In Spanien wird es noch weniger gelingen, die nationale Spaltung zu vergessen. Die Regierungsbildung nach den Wahlen im Dezember 2015 ist kläglich gescheitert, am 26. Juni folgen Neuwahlen. Das Mehrheitszünglein an der Waage sind nationalistische Parteien, die eine Abspaltung ihrer Region vom Mutterland fordern. Insbesondere in Katalonien, der Heimat des großen FC Barcelona.

Oriol Serra, Journalist beim Fernsehsender TV3, beschreibt die Stimmung in seiner Heimatstadt: "Bei uns ist es der Mehrheit egal, ob Spanien gewinnt. Eine ganze Menge Leute ärgert sich, nur wenige freuen sich." Das verblüfft. Der Titelverteidiger löste einst als zugleich Weltmeister Jubelstürme aus. Serra hat auch dafür eine Erklärung: "Damals bestand ja die Mannschaft fast ausschließlich aus den Spielern von Barça!". Wenn gefühlt zu viele Spieler aus Madrider Vereinen mitkicken, hat offenbar der Nationalstolz Sendepause.

Deutschland und seine (Sommer-)Märchen
In Deutschland gibt es einen unheimlichen "Doppelpass von Fußball und Politik". So nannte es Buchautor Norbert Seitz. Das Wunder von Bern begründete 1954 nach dem Nazi- und Kriegstrauma ein neues Selbstbewusstsein. Nach dem entscheidenden Tor Helmut Rahns hieß es: "Wir sind wieder wer!" Die Aufbruchsstimmung der frühen 1970er-Jahre verlief genauso Hand in Hand mit den Fußballerfolgen von Beckenbauer und Müller.

Als man - nach 1974 zum dritten Mal - 1990 den WM-Titel feierte, geschah das gar fast zeitgleich mit der Wiedervereinigung von BRD und DDR. Angela Merkel wiederum erlebte als neue Kanzlerin 2006 ein im Veranstalterland inszeniertes Sommermärchen. Auf dem Höhepunkt ihrer Macht und im deutschen Wirtschaftshoch wurde man 2014 nochmals Weltmeister. So gesehen ist die Euro 2016 eine Wahrsagung, ob Merkel und Deutschland am absteigenden Ast sind oder nicht.

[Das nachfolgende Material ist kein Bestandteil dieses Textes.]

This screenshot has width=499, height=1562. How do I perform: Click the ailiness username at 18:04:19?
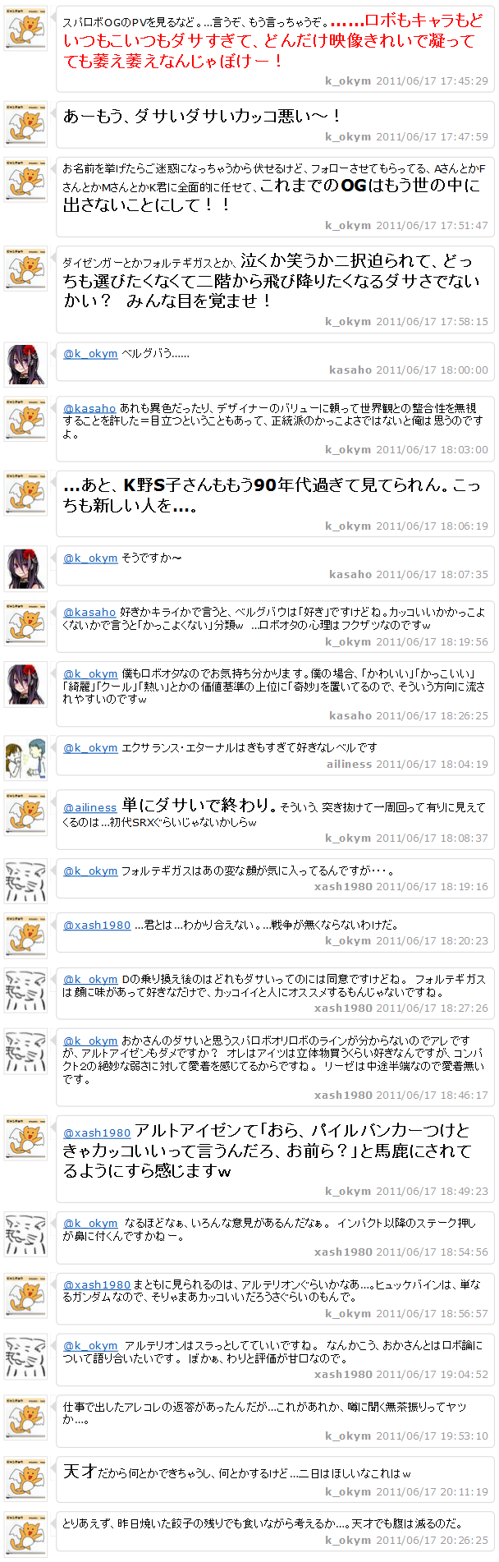(x=350, y=764)
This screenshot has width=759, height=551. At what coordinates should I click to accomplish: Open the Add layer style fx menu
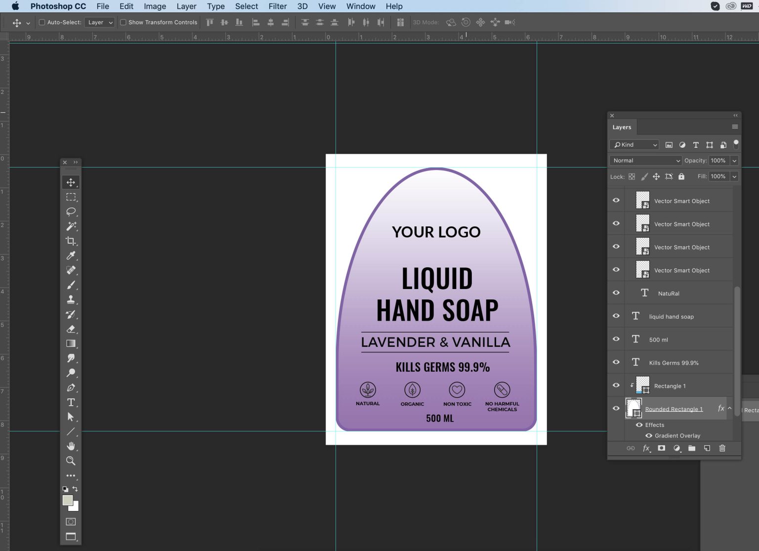646,448

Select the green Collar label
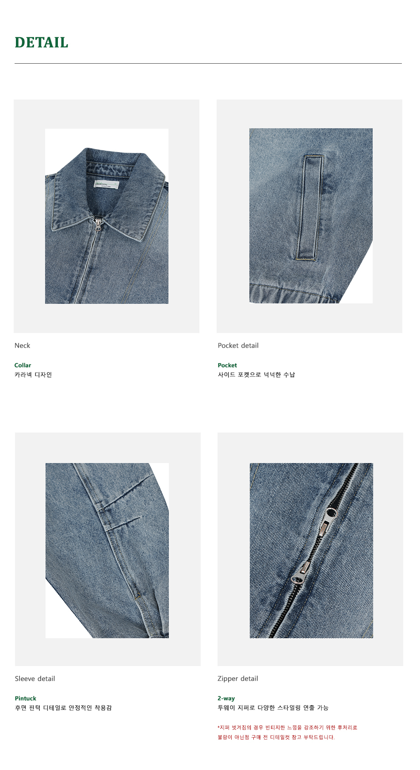click(x=23, y=365)
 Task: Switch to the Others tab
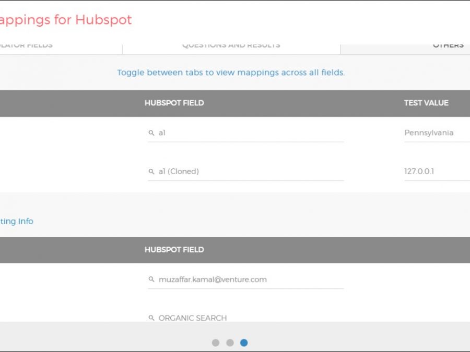coord(448,46)
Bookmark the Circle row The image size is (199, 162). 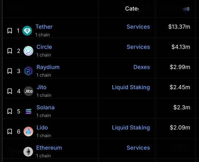point(10,51)
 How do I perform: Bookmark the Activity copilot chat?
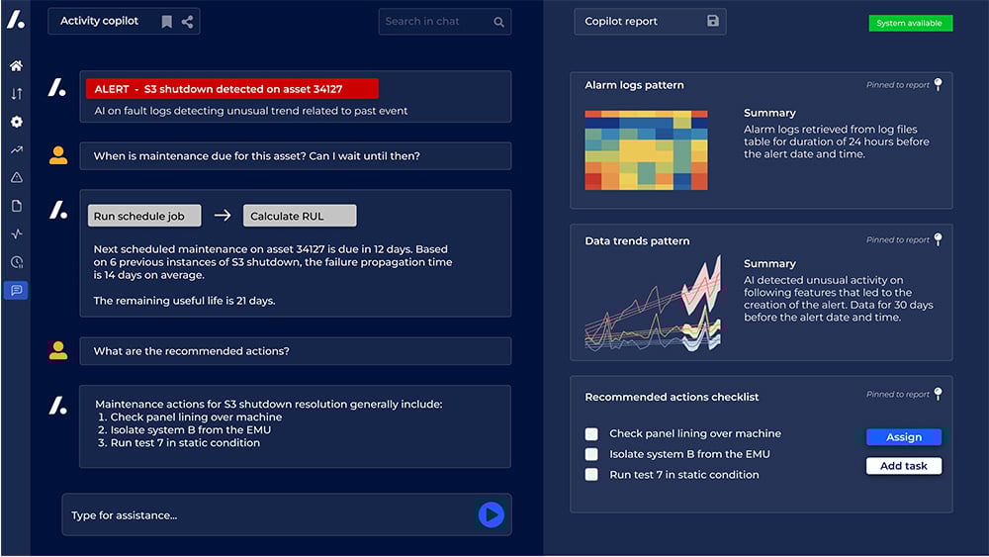point(166,22)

Fußball-Siege gegen Minderwertigkeitsgefühle
Neun Teilnehmerländer der Euro waren übrigens vor ein paar Jahrzehnten gar keine Demokratien. Drei davon - Kroatien, Slowakei und Ukraine - nicht einmal Staaten. Für diese ist Fußball mehr als ein internationaler Wettbewerb im Balltreten. Sind sie erfolgreich, begründet das ihre eigenständige Identität.

Als etwa die Slowakei 2010 ins WM-Achtelfinale einzog, wurde vieles besiegt: Der sich seit den Zeiten der CSSR überlegen fühlende Bruder Tschechien, die Vorurteile gegenüber einem angeblich rückständigen Land sowie das Empfinden der Minderwertigkeit in der Europäischen Union und Eurozone. Marek Hamík, Fußballer des Jahres in Serie, symbolisiert als Star des SSC Napoli in doppelter Hinsicht Staat und Stadt, die sich benachteiligt sehen.

Österreich stärkt sein Selbstvertrauen
Für Österreich liegt die statistische Wahrscheinlichkeit, dass wir Europameister werden, bei zwei Prozent. Doch ein Kleinstaat - nach der Bevölkerungszahl Nummer 94 in der Welt - wird nicht durch seine wirtschaftliche Potenz beeindrucken. Zum Glück noch weniger mit militärischer Kraft. Da bleibt fast nur der Sport. Skifahren freilich wird in höchstens fünf bis sieben Ländern professionell betrieben und ist sonst egal. Fußball wird überall gespielt. Also bestimmen Tore unseren Selbstwert im In- und Ausland.

PS: In einer Hinsicht ist es allerdings völlig falsch, die politische Bedeutung der EURO auf Nationalstaaten zu beschränken. Glaubt irgendwer ernsthaft, dass wir ohne die Migrantenkinder Alaba, Dragovic, Junuzovic & Co. den Funken einer Chance hätten? Fußball ist ein Positivbeispiel für Zuwanderung und Integration.